What’s funny is that now I feel like I need to talk about this show, maybe with a counsellor or friend, to boast of having seen it like a tough kid on the playground. As a kid in the 70s you made tribes around your favorite shows, and relating the plots to kids too young to stay up and see them. I never forgave my parents for making me go to bed before S.W.A.T., but I loved hearing about it the next day, and imagining something far grander than the show could have ever provided. On the other side, even if all your friends are over to watch something in today’s post-modern miasma, will they all be able to pay attention, or gradually drift off towards important texts, or if you have a family, the kids never have to endure your TV choices, they just pop in their ear buds and disappear without even leaving the room. I am alone in my traumatized experience of this 13 hour film, imprisoned in ways the communal sisters bound in shared experience in minimum security prisons are spared from.
This is how our modern over abundance of media options and communications methods quietly silence us, removing any chance of common ground (even in the movie theater, of course, there is the texting blue glow) films have to be loud and in your face every second, constantly upping the ante like a penny dreadful or Republic serial, louder and louder, to drown out phone vibrations and shouts, parents oblivious to sweet talkers with lying profiles wooing them right out from under your nose without you ever knowing they were there. Having seen all of Orange I now have more in common with some stranger who just saw it all too, in Denver, or Sri Lanka, than I do with someone on the same couch who was watching the entire X-Men series all day on his iPad.
Just a few centuries ago, a village lived and moved as one, and were overjoyed when a circus or minstrel came strolling through town. Without these visitors there would be no music or theater. And so every musician and actor could get a full house in ways no one can today…. outside of jail of course, or a remote military base.
But go on YouTube and the millions of caged suburban voices come crooning out from their gray drywall and beige paint garage annexes on the latest digital technology, each a god in his or her own mind. So why ever come out of hiding and expose the ugly shrunken toad form your Adonis soul is trapped in? You’ve been caged in limitless freedom too long, my friend. What Larry, the entitled ‘normie’ fiancee, eventually decides is the first smart thing he ever does, the first ballsy choice, but what he doesn’t realize is how his using Piper to get on NPR gives her more power than it does him. Once he cuts her loose he ceases to be viable.
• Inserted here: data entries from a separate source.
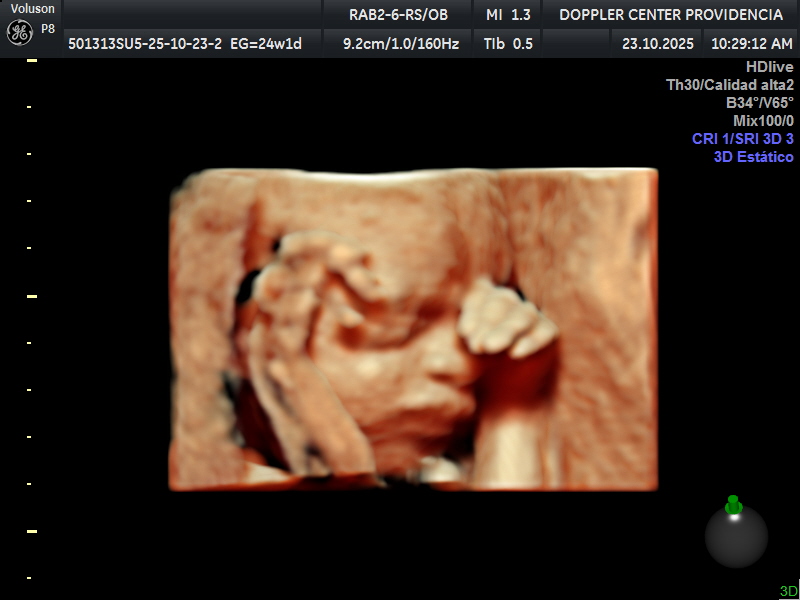Click the top yellow depth scale tick
Image resolution: width=800 pixels, height=600 pixels.
click(32, 61)
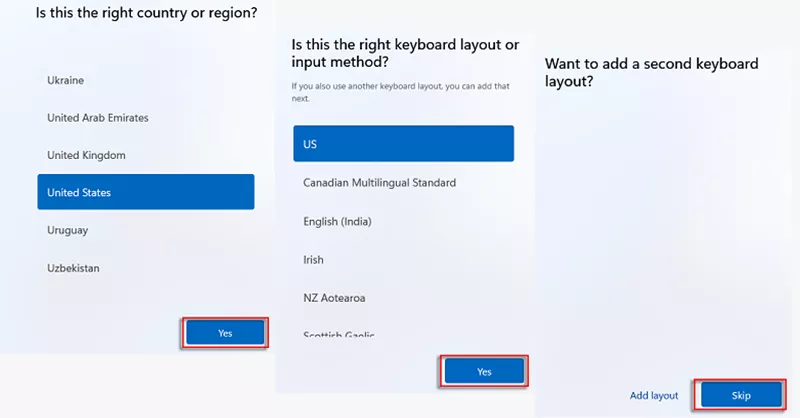
Task: Click the 'add a second keyboard layout' heading
Action: point(653,72)
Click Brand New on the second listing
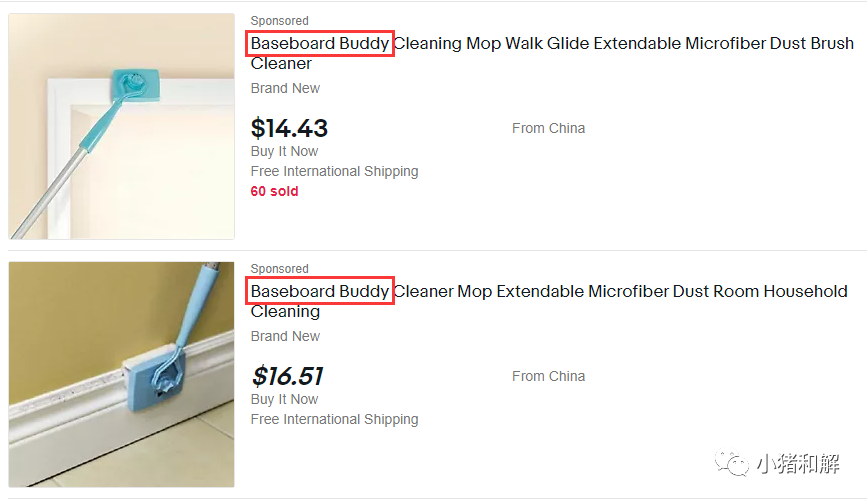The image size is (867, 501). [x=285, y=336]
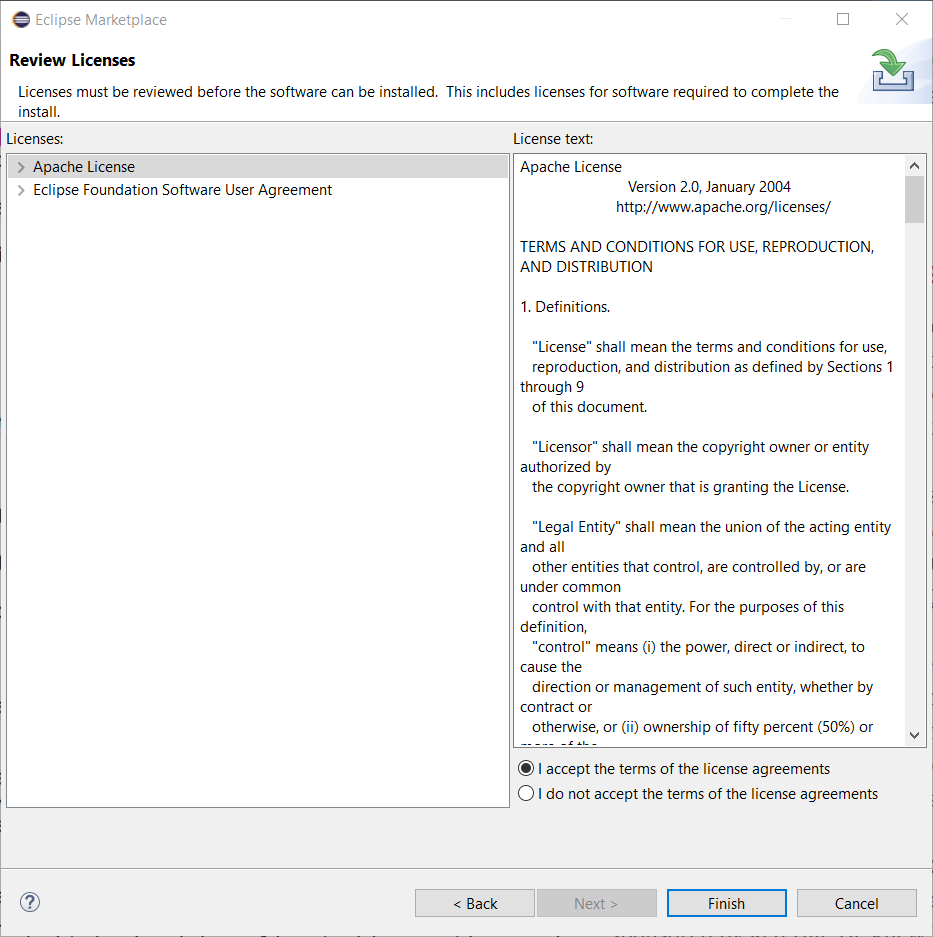Close the Eclipse Marketplace dialog
The height and width of the screenshot is (937, 933).
pos(902,20)
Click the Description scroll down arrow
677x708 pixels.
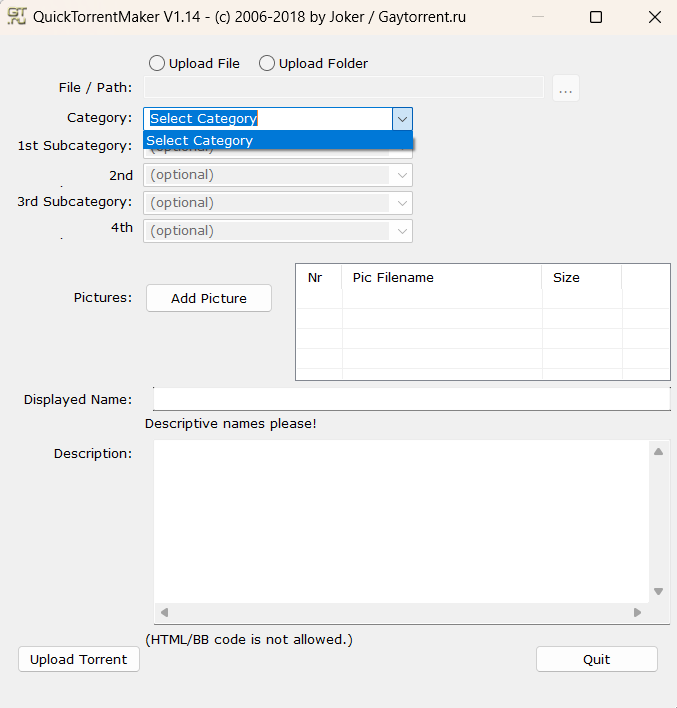pos(659,591)
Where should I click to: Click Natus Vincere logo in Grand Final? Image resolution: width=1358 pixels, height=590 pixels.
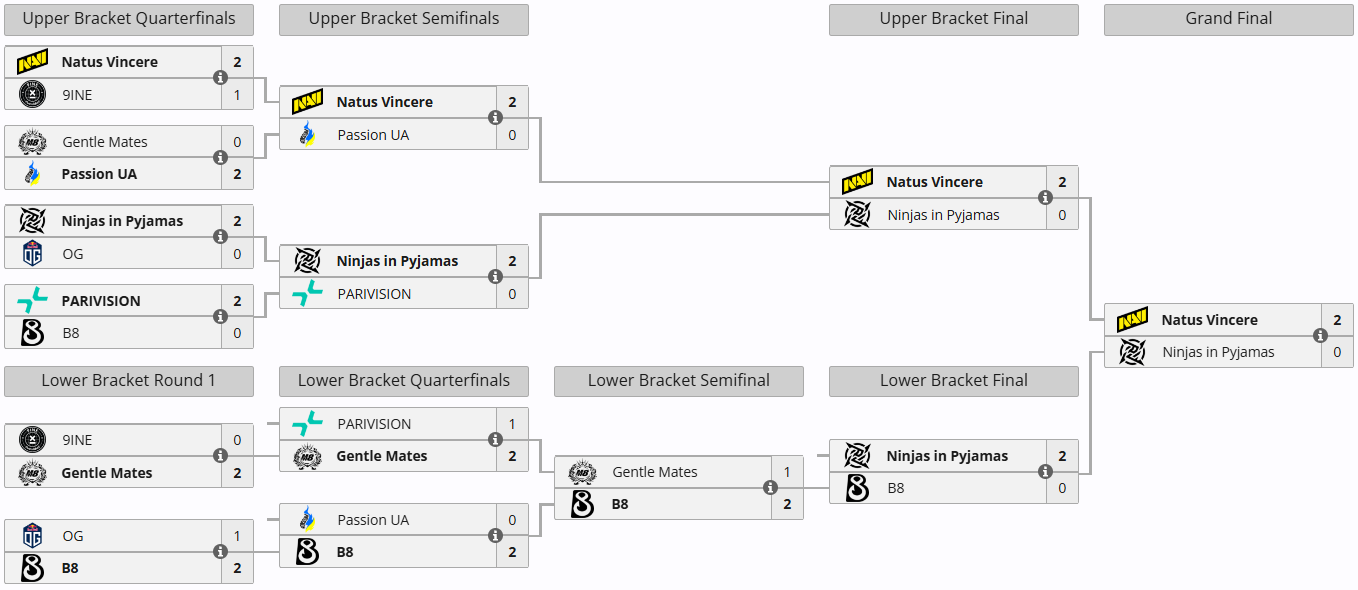[1132, 320]
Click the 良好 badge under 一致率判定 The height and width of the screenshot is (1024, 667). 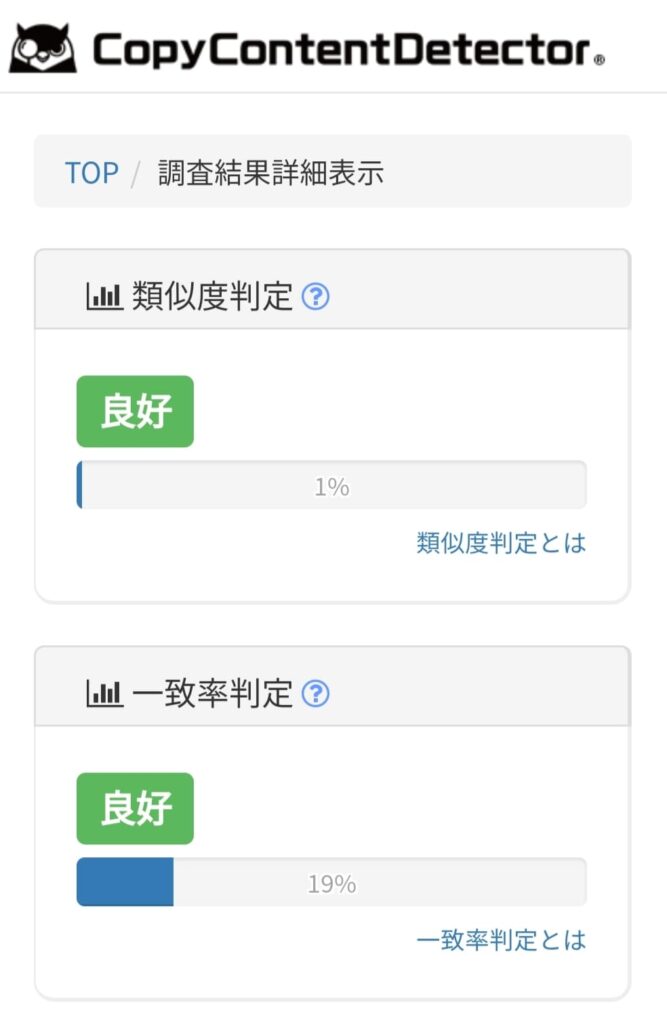click(135, 808)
|If only watching Sullivan’s Travels / how meta that would be|
When the prisoners watch a movie, it is on the projector but silently connected through headphones. Piper is shut out, not daring to ask for some, until she accepts an ear bud from a smiling, smitten psychotic stranger. That’s part of the nightmare that registers most for me: even if we are merely watching, trying not get involved, even we wonder the consequences implied just merely viewing what we view, what we are lying to ourselves about, and why our unconscious mind is so quick to cover up our weak spots for us (as if some over-protective prison wife, eyeballing even your most benevolent self-realization back under the floorboards), we learn from Piper’s bitter experience that no one performs such an ongoing “favor” as bud-sharing without expecting payback. What does our subconscious want from us, for its patient burying years of painful self-knowledge deep in our shared brain basement? When it comes, brother, you’ll know…. after 13 hours with Orange, you’ll finally know. God help you.